Facebook settled BladeRoom’s claims mid-trial in April 2018 and a month later, a jury found that Emerson owed BladeRoom $30 million for willfully using two of four asserted trade secrets to build a Facebook data center in Lulea, Sweden.  In March, Judge Davila found that the California Uniform Trade Secrets Act entitles BladeRoom to reasonable attorney fees and costs, but he didn’t determine the amount owed at the time.

In its motion for fees, BladeRoom said it's owed $21 million in fees and $3.5 million in costs to cover its litigation expenses and the time the company’s attorneys spent conducting a year-long investigation leading up to its suit.  But in its opposition, Emerson argued BladeRoom's “staggering” fee request is too high, unprecedented and unjustified, particularly because BadeRoom was only successful on two of the 29 trade secrets it originally asserted against the company.  “There is simply no fee award in an intellectual property case that even approaches what BladeRoom seeks here,” the opposition brief says.

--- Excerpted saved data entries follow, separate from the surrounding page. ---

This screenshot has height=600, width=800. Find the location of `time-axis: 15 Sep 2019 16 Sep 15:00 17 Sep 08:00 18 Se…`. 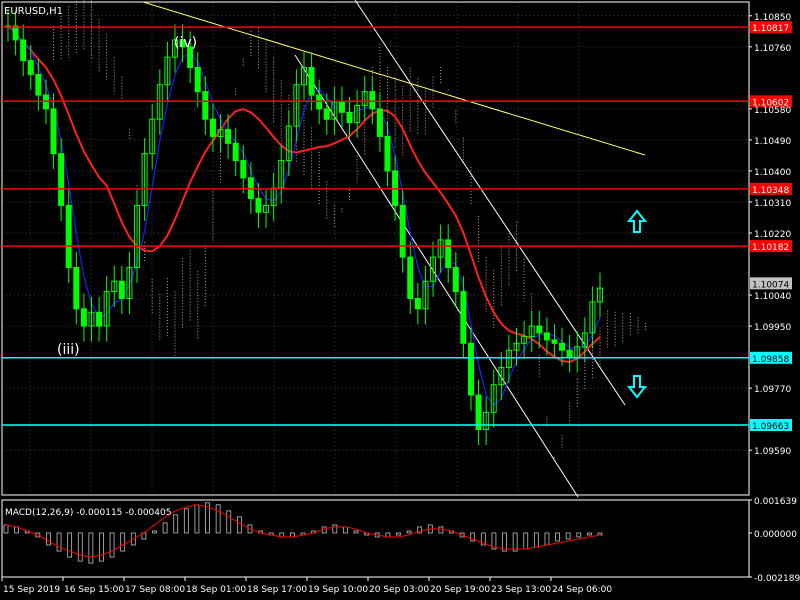

time-axis: 15 Sep 2019 16 Sep 15:00 17 Sep 08:00 18 Se… is located at coordinates (306, 586).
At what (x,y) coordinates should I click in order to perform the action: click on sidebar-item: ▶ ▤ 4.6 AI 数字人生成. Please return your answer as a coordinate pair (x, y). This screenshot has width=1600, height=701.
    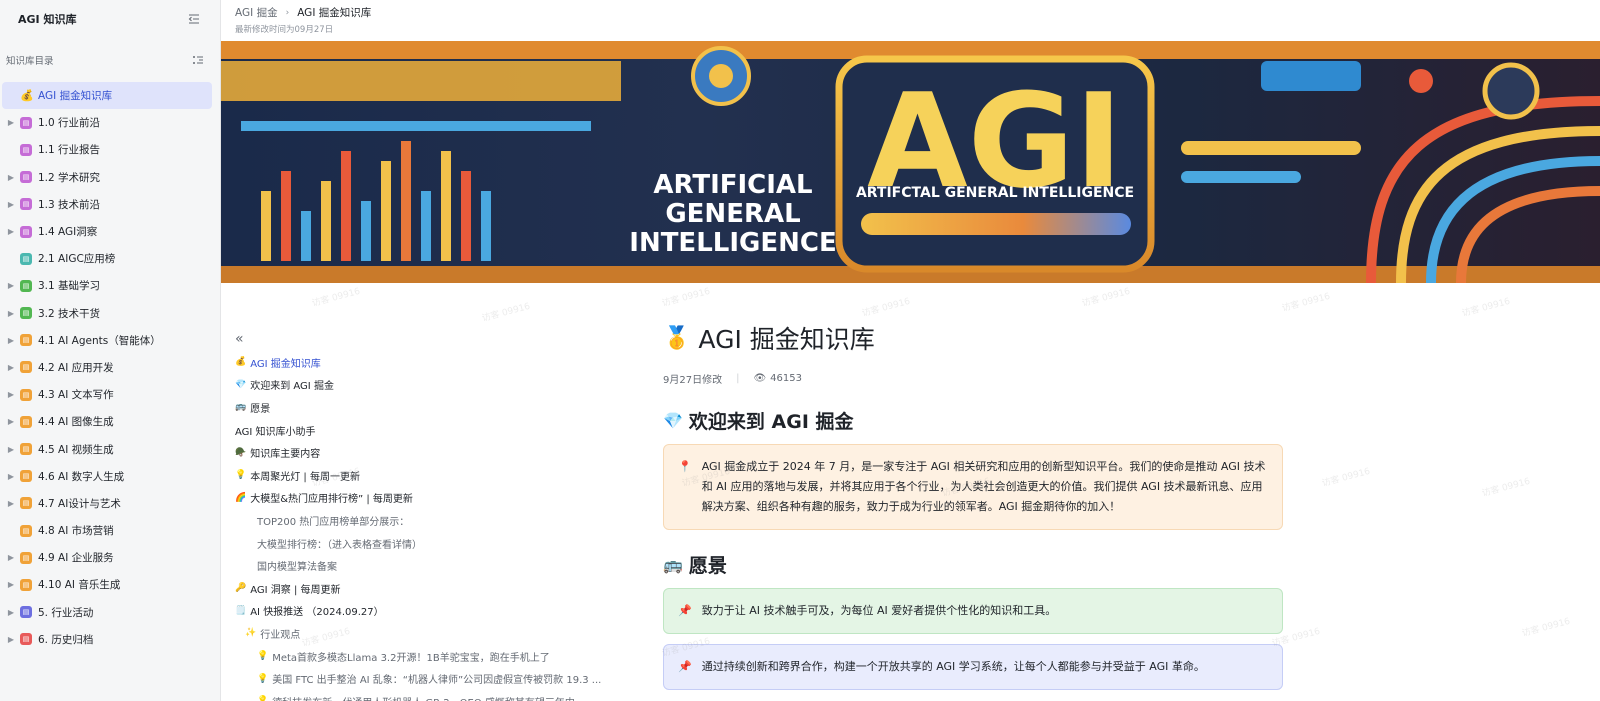
    Looking at the image, I should click on (107, 476).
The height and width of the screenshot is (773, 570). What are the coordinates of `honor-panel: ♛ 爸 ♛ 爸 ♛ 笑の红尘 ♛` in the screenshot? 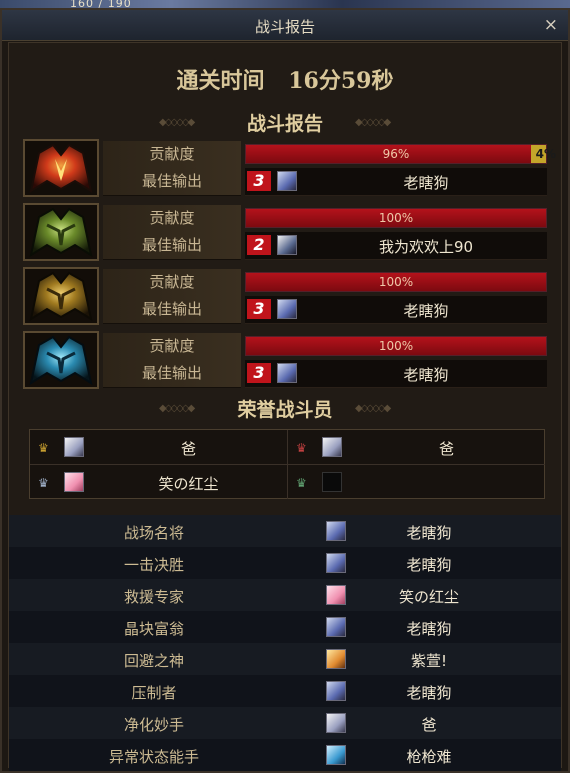 It's located at (287, 464).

During the hearing on the motion, Emerson’s counsel, Rudolph A. Telscher Jr. of Husch Blackwell LLP, also asked Judge Davila for the third time to let them review Facebook’s settlement so they can determine how BladeRoom's fee request compares to how much Facebook paid.  Telscher noted that if confidentiality is a concern, only the attorneys would review the deal, and they wouldn’t make the settlement public or show it to their client.

But Facebook’s counsel, Kristine Anne Forderer of Cooley LLP, disagreed, arguing that the settlement was entered with the understanding that the deal would be confidential.  Forderer noted that the record explicitly says the parties agreed to pay for their own litigation costs, so Emerson's counsel wouldn’t be learning anything new regarding BladeRoom’s fees.